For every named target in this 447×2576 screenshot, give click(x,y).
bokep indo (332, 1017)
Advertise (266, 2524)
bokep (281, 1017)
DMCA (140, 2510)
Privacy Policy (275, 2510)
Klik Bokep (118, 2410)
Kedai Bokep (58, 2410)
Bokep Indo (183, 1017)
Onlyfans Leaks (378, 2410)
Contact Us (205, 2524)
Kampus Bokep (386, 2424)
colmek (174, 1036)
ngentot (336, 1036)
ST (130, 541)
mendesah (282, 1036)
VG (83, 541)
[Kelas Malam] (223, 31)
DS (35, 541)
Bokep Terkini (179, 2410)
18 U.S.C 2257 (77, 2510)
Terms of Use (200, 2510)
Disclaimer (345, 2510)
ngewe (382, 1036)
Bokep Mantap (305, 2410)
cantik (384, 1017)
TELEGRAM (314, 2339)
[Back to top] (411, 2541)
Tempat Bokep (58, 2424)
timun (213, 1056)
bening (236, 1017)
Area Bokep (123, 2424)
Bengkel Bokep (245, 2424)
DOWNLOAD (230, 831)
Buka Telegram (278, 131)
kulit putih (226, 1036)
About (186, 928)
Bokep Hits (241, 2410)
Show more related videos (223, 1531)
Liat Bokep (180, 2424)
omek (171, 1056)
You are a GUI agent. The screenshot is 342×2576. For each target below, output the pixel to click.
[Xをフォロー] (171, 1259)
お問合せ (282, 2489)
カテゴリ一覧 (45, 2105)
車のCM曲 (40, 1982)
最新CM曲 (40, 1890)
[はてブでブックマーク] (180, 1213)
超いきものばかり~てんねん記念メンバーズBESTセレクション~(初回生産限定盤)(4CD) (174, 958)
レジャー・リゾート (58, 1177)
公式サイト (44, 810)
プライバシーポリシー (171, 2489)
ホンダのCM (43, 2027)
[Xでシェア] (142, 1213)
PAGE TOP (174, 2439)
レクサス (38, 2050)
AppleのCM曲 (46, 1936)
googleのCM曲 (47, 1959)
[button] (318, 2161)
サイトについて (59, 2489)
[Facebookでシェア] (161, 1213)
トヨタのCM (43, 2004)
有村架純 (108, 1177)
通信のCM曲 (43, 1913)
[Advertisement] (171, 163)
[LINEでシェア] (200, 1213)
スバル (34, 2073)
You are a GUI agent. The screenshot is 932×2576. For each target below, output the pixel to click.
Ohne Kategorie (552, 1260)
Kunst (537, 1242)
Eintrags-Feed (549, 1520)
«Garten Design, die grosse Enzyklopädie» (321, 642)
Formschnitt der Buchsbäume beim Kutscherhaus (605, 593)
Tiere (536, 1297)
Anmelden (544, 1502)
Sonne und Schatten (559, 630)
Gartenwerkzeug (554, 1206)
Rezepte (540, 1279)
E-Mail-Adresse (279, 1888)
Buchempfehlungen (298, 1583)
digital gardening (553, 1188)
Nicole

> [How to complete this task]
Would you print the line containing "You are a GUI agent. The screenshot is 932×2576." and every line after it up to the end of the listing above, exactly, and nothing else?

> [Response]
You are a GUI agent. The screenshot is 932×2576. For each target below, output the pixel to click.
Ohne Kategorie (552, 1260)
Kunst (537, 1242)
Eintrags-Feed (549, 1520)
«Garten Design, die grosse Enzyklopädie» (321, 642)
Formschnitt der Buchsbäume beim Kutscherhaus (605, 593)
Tiere (536, 1297)
Anmelden (544, 1502)
Sonne und Schatten (559, 630)
Gartenwerkzeug (554, 1206)
Rezepte (540, 1279)
E-Mail-Adresse (279, 1888)
Buchempfehlungen (298, 1583)
digital gardening (553, 1188)
Nicole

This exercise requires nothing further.